A Wladimir Balentien return is overdue
Last offseason, the Milwaukee Brewers surprised many by opting to non-tender 2016 NL home run leader Chris Carter, and instead sign first baseman Eric Thames to a three-year, $15 million contract out of the Korean Baseball Organization. While Thames was unable to keep up his historic pace from the first month of the season, he was still a bargain for the Brewers at $4 million, hitting .247/.359/.518 with 31 HR, 63 RBI, and 75 BB. With that in mind, for teams looking for affordable right-handed power, they should look no further than the Nippon Professional Baseball League (NPB) in Japan, and consider signing 33-year-old Wladimir Balentien.
If you’re wondering why you’ve heard of Balentien, it may have been because of his three, uninspiring seasons in the MLB from 2007-2009, where Balentien played in a total of 170 games for the Mariners and Reds. Upon leaving the MLB, Balentien was a career .221/.281/.374 hitter, with 15 HR, 52 RBI, and a dreadful 44 to 149 BB:K ratio. Plain and simple, Balentien was a fringe major league hitter.
In 2011, Balentien headed to Japan and signed with the Tokyo Yakult Swallows of the NPB, and like Thames and Cecil Fielder before him completely changed his career around. The 2013 Central League MVP and a four-time NBP All-Star, Balentien burst onto the scene in 2011, hitting 31 home runs in 140 games; however, he also hit .228 with a .783 OPS, leaving something to be desired. In 2012, Balentien put it all together, again hitting 31 HR, but despite playing in only 106 games, he upped his RBI total to 81 and improved his average to .272, and OPS to .958.
While the names Tuffy Rhodes and Alex Cabrera may not jump out at fans, Sadaharu Oh likely will, as the Japanese Babe Ruth was tied with Rhodes and Cabrera for the single-season home run record in the NPB with 55. In his 2013, MVP winning season, Balentien shattered that record in a season for the ages with 60 home runs in only 130 games, while also hitting .330/.455/.779 with 131 RBI. Excluding 2014, when he only played 15 games, Balentien averaged 31 home runs and 81 RBI from 2014-2017, and never saw his OBP drop below .358, or OPS drop below .864. In total, over his seven seasons in the NPB from 2011-2017, Balentien has hit .273/.381/.564 with 217 HR and 539 RBI, which again excluding his injury prone 2015 season totals of 1 HR and 6 RBI, put him at six-year seasonal averages of 38 home runs and 88 runs batted in.
On a global stage, Balentien was arguably the best player in the entire 2017 World Baseball Classic, being named to the 2017 WBC All-Tournament Team, and winning Pool E MVP. In Pool A play against Korea and Chinese Taipei, two of the world’s best teams, Balentien hit cleanup for his native Netherlands and went 5 for 8 with a walk and a run scored. After walking twice to conclude Pool A play against Israel, Balentien finished the first round of the WBC hitting .556 with a 1.223 OPS.

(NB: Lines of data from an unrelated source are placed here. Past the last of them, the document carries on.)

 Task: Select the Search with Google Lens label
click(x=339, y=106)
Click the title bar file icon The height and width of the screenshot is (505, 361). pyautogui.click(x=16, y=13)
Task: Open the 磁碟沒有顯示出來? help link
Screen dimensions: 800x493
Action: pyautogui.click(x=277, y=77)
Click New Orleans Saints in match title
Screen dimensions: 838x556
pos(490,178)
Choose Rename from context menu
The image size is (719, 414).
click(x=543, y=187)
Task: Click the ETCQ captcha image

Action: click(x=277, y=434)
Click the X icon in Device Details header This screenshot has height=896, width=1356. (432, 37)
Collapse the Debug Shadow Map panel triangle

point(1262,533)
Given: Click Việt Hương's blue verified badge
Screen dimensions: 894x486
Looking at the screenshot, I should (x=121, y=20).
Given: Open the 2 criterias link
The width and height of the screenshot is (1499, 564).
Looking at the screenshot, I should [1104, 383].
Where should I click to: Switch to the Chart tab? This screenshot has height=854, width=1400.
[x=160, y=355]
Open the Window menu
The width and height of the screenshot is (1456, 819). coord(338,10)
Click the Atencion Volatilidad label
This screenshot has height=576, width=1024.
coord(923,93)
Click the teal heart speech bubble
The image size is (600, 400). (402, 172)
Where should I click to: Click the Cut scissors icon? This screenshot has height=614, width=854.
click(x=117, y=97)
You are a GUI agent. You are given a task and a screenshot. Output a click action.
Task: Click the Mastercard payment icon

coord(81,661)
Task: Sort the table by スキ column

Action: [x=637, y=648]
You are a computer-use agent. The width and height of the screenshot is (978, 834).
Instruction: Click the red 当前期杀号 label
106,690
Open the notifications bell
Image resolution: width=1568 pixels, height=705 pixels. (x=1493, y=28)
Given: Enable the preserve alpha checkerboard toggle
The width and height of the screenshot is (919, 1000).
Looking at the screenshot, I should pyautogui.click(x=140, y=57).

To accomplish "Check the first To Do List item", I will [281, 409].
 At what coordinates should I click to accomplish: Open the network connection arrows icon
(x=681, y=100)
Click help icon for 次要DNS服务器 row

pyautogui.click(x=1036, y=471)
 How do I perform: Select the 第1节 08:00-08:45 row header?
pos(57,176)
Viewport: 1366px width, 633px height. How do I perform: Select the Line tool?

As great as Balentien was in the first round of WBC play, it was in the second round, in Pool E, where the slugger announced himself to a global audience. Against two-time WBC champion Japan, Balentien got Pool E play started by going 2 for 5 with a two-run home run. Needing a win to stay alive in their next game, the Netherlands trounced Israel 12-2, with Balentien right in the middle of the action after going 3 for 4 with three RBI, and three runs scored. But Balentien saved his best for last, going 3 for 4 with three runs scored, two home runs, and 5 RBI as the Netherlands shocked Cuba 14-1 to advance to the championship round of the WBC. In total, Balentien finished the second round of the WBC hitting .615 with 1.951 OPS, 3 home runs, and an astonishing 10 RBI in three games.
While the Netherlands ultimately fell 4-3 to Puerto Rico in an extra-innings classic, Balentien did all he could to carry his Dutch teammates into the championship, going 3 for 4 with a home run, double, two runs scored, and two runs batted in. While his age may scare some front offices away, there are crazier gambles to be had, as Balentien has proven he can dominate the same NPB pitching that GMs pay huge amounts of money for, and is coming off of WBC where he raked against some of the best foreign pitchers in the world. At this point, all he needs is a chance to prove himself, much like the Brewers gave Thames one year ago. And as Brewers fans will likely tell you, sometimes long shots pay off the biggest.